本发明将c-pc，c-pc/cmc-nps，c-pc/cmc-cd59sp-nps在不同浓度作用下对l929和hela细胞的抑制情况。如图8(a，b)均表明可以抑制细胞的生长，并与浓度呈正相关，靶向性纳米微球的抑制效果高于其余组，抑制作用更为明显。与正常细胞相比(图8c)，各个浓度下的药物均展示出更高的毒性，尤其是靶向纳米微球。同时计算出c-pc、c-pc/cmc-nps、c-pc/cmc-cd59sp-nps作用于hela细胞时的最佳抑制浓度ic50值分别是155.20、58.08、21.46μg/ml。因此，研究表明c-pc的抗癌效果在纳米微球被保留并通过靶向纳米微球得到进一步的增强。

二)共聚焦显微镜检测纳米微球的摄入

藻蓝蛋白自带红色荧光，通过共聚焦显微镜观察纳米微粒在细胞内摄入情况。

(1)取生长旺盛细胞，消化，制成细胞悬液，调整细胞密度；

(2)在24孔板里进行细胞爬片；

(3)第二天，倒置显微镜下观察细胞的贴壁情况及细胞生长状态，加靶向性c-pc/cmc-cd59sp纳米微球与细胞共同孵育，每孔200μl药物；

(4)加药后1、2、4h，pbs轻轻冲洗爬片3min×2次，观察细胞的荧光强度。

运用共聚焦显微镜研究了细胞对纳米微球的靶向摄取情况，如图9所示，c-pc/cmc-cd59sp靶向纳米微球，在细胞质和细胞核中都有分布，说明细胞吸收的药物并不是粘附在细胞表面而是摄入到细胞内部。这可能是在cd59配体肽的引导下，通过其与细胞表面cd59特异性结合，使得靶向纳米微球大量聚集在细胞表面，然后内吞作用摄入细胞内。同时，我们还可以发现，l929细胞的摄取效率低于hela细胞。图9(a，b，c)所示分别是l929细胞在1、2、4h时所摄取药物的荧光图片，由图可看出，在4h时纳米微球依旧在细胞质中，只有少数到达了细胞核，而图9(d)显示出hela细胞在1h时，药物就已经大量聚集在细胞核，细胞核是维持生命和种属延续的核酸及其核蛋白系统的存在部位，对各种因子及药物反应最为敏感，因此靶向纳米微球对正常细胞l929的毒性会更小，对hela细胞的作用会更为明显。

同时，也对hela细胞在不同时间内摄入的药物进行观察(如图10所示)，细胞核用dapi染色，显示蓝色荧光，c-pc显示出自带的红色荧光，从图中可以看出随着药物作用时间增加，所显示荧光强度也不断增加。
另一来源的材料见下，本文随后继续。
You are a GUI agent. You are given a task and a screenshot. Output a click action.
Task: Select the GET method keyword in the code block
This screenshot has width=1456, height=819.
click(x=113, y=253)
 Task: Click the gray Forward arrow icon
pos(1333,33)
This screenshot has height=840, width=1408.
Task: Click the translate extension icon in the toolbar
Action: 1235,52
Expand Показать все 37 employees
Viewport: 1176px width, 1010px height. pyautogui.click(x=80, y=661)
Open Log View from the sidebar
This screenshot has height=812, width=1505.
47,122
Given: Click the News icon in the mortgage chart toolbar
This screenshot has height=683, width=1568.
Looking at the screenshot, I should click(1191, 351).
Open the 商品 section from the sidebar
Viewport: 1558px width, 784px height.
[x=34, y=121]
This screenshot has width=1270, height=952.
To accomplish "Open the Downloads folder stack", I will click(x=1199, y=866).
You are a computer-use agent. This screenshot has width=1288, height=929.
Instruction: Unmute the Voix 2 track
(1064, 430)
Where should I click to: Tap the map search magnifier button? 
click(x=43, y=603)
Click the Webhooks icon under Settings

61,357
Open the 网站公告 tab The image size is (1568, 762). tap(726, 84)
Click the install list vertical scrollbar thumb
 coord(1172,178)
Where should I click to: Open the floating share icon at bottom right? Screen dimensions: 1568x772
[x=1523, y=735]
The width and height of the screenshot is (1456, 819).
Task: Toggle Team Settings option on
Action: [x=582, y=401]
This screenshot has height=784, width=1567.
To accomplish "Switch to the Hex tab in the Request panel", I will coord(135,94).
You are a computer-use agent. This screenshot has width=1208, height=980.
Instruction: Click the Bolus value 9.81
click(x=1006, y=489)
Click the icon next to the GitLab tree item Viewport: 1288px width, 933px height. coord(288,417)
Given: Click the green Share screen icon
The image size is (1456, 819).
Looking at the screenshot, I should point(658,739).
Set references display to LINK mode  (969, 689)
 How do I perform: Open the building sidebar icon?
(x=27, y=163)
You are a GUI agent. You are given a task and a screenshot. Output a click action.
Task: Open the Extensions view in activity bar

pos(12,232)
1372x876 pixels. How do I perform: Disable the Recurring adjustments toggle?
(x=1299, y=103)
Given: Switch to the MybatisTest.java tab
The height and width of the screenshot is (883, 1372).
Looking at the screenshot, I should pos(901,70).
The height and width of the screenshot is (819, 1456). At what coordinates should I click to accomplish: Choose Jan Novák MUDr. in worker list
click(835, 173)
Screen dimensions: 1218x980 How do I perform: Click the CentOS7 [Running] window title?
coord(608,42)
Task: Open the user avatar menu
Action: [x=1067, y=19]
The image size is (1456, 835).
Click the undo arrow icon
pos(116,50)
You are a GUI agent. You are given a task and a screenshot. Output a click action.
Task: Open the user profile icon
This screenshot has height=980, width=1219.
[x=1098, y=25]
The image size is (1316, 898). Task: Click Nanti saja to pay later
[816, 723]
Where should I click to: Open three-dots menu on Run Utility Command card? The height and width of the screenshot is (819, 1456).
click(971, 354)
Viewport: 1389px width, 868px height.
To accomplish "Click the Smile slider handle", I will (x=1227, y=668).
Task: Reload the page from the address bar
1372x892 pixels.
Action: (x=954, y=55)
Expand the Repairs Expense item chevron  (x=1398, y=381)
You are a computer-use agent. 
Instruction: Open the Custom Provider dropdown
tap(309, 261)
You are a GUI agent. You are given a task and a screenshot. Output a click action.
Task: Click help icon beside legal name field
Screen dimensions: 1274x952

如图2.8a作用了1h的细胞，荧光强度明显低于4h，我们也发现在4h的细胞中，红色荧光并非均匀的分布在细胞中，而是在有部分聚集，这表明药物是有选择性的，并非被动的摄入，所以c-pc/cmc-cd59sp纳米微球实现了对hela细胞的靶向递送药物，并且是时间依赖性的。

三)免疫荧光法检测bcl-2蛋白的表达

(1)细胞爬片及固定；

(2)用3％h2o2溶液室温处理10min，pbs冲洗3min×3次；

(3)细胞用5％bsa封闭液，室温封闭30min，甩掉片子上的液体，不洗；

(4)滴加稀释得到兔抗bcl-2的一抗，将盖玻片放于湿盒中，4℃冰箱中孵育过夜；

(5)湿盒于室温静置20min，pbs缓冲液洗5min×3次；

(6)滴加fitc标记的羊抗兔二抗于盖玻片上，37℃避光反应30min，pbs缓冲液洗5min×3次；

(7)用抗荧光淬灭封片液封片，观察绿色荧光强度；

(8)ipp软件分析细胞中蛋白的表达量，以iod值作为量化指标。

bcl-2被称为存活蛋白，通过阻止细胞色素c从线粒体中的释放来抑制细胞的凋亡。如图11所示，与对照组相比，其余各组的表达量均有明显的下降，而靶向纳米微球组更为明显，表明c-pc和c-pc/cmc-nps组都可以抑制bcl-2的表达，c-pc/cmc-cd59sp-nps组的抑制作用更为明显，从而阻止线粒体中细胞色素c的释放，因而胞浆中的细胞色素c含量增加，进而促进细胞凋亡的发生。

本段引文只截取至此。